Abstract
Demand forecasting in the biomedical area is becoming more important because of radical changes in the macroeconomic environment and consumption trends. Moreover, the need for big data analysis on data from wireless sensor networks and social media is increasing because it shows not only the rapidly changing environmental data such as fine dust concentration but also the responses of potential customers that are expected to affect the demand for a medicine. Therefore, demand forecasting models based on data analysis in wireless sensor networks and topic modeling of buzzwords in blog documents were suggested in this study. First, we analyzed topics of documents from blogs that describe the symptoms of certain diseases related to selected medicines. Thereafter, we extracted topic trends for a selected period and constructed demand forecasting models that consist of topic trends, environmental data from wireless sensor networks, and time-series sales data. The experiment results show that topic trends about medicines significantly affect the performance of demand forecasting for these medicines.
1. Introduction
Effective data analysis and prediction for future situations are expected to present strategic direction for organizations and provide implications for decision-making processes [1]. Furthermore, demand for the analysis and utilization of big data in the medicine industry is increasing as the quantity of related data increases rapidly. Social media [1–3] and wireless sensor networks [4, 5] are good examples of such data sources. Environmental monitoring is one of the important categories for sensor network applications [4], and the environmental data such as fine dust concentration are expected to affect the demand for medicines. However, existing studies about demand forecasting with social media are insufficient, in spite of increasing demand, because most have focused on simple data analyses. In particular, there is limited demand forecasting for medicines using exogenous variables, such as the data from wireless sensor networks and social media, even though there are quite plausible possibilities that the change of environmental data and trends in social media affect the demand for medicines [6].
Recently, social network services, such as Facebook and Twitter, have become indispensable to the online activities of people, and they produce a huge amount of data on individuals' interests in everyday life [7]. Because social media data can be acquired in real time and reflect the interests of people, they are expected to be effective exogenous variables of demand forecasting for medicine [6, 7]. Environmental data such as fine dust concentration are also expected to be exogenous variables because there are close relations between environment and human health.
Most existing studies tend to forecast demand with patterns of time-series data of medicine consumption and sales [8]. However, demand is affected by many exogenous factors.

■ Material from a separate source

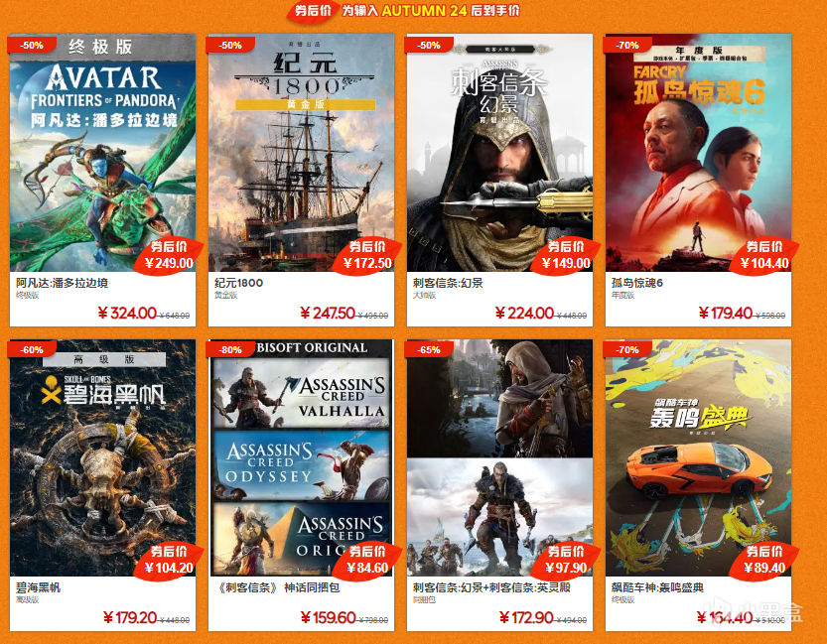Viewport: 827px width, 644px height.
Task: Select the Assassin's Creed Valhalla banner
Action: point(301,393)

For example, it is known that the number of people diagnosed with retinopathy is increasing because people are increasingly using various types of small displays, such as smartphones. The objective of our research is to propose a demand forecasting model by incorporating environmental data from sensor networks and topic trend analysis [9] into a VARX model [10, 11]. Topic trends are produced from the results of topic modeling [12], which analyzes the social media documents that describe the symptoms of certain diseases related to selected medicines. We expect that our proposed model will overcome the limits of using only sales data in demand forecasting for medicines.
This paper is organized as follows: in Section 2, we review previous demand forecasting works, vector regressive models with exogenous variables, and topic trend analysis. Section 3 describes demand forecasting procedure through topic trend analysis. Moreover, demand forecasting results are shown. Lastly, Section 4 presents our conclusions.
2. Related Studies
2.1. Demand Forecasting
There is a variety of opinions on categorizing forecasting techniques. One of the prevalent opinions involves categorizing techniques into qualitative and quantitative methods. The latter are categorized again into time-series analysis and causal forecasting methods [13, 14].

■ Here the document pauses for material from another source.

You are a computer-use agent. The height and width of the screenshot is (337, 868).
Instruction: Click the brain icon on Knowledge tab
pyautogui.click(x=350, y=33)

Qualitative forecasting techniques are applied mainly to long-term forecasting. Market potential is affected by external environmental changes; thus, demand is predicted based on the subjective judgment of experts.
Time-series analysis techniques for demand forecasting determine the pattern of time-dependent demand in the past and predict future demand by extending the pattern. The basic assumption of the techniques is market stability, in which future demand patterns are assumed to persist as they have in the past. This scheme of prediction is useful for short-term prediction and makes an accurate prediction possible with relatively little data available. A moving average, exponential smoothing, the method of least squares, and the Box–Jenkins method are examples of time-series analysis.
Causal forecasting methods identify environmental factors that affect demand and identify causal relationships between these factors in order to predict future demand. Regression analysis, econometric models, input-output analysis, and the leading indicator method are examples of causal forecasting methods.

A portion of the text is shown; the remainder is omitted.